I've done work with big numbers and this format screams problems.
I can see how it would be great depending on the domain, and wish there was more diversity out there in the wild in this area but this seems a little hyped? Maybe I'm missing something. I'm not saying this doesn't seem useful, just that the article seems to be presenting it as a replacement for floats, when it might be better thought of as another option?

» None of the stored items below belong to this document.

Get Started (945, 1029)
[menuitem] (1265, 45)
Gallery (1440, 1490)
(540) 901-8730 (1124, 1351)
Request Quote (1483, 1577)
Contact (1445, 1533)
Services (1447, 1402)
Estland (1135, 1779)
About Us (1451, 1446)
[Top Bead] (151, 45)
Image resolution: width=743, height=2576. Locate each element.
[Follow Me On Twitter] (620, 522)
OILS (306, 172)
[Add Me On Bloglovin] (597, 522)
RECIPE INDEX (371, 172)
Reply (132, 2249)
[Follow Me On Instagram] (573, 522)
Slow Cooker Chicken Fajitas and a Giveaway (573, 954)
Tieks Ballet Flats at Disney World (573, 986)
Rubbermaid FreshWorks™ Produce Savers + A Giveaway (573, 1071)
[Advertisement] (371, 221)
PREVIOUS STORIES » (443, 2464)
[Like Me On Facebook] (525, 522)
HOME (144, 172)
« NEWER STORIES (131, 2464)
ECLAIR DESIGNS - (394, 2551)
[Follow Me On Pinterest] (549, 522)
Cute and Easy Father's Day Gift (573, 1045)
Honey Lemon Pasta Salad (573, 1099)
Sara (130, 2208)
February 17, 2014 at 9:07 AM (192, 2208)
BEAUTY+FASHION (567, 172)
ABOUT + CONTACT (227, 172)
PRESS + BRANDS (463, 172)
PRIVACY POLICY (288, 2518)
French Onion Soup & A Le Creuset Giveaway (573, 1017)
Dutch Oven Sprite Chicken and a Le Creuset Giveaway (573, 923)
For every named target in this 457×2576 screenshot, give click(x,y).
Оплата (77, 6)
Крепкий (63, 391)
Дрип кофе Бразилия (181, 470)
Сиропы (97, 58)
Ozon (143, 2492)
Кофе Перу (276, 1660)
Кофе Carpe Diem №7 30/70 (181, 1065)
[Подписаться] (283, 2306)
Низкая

>Real numbers can’t be perfectly represented in hardware simply because there are infinitely many of them. To fit into a designated number of bits, many real numbers have to be rounded. The advantage of posits comes from the way the numbers they represent exactly are distributed along the number line. In the middle of the number line, around 1 and -1, there are more posit representations than floating point. And at the wings, going out to large negative and positive numbers, posit accuracy falls off more gracefully than floating point.
>“It’s a better match for the natural distribution of numbers in a calculation,” says Gustafson. “It’s the right dynamic range, and it’s the right accuracy where you need more accuracy. There’s an awful lot of bit patterns in floating-point arithmetic no one ever uses. And that’s waste.”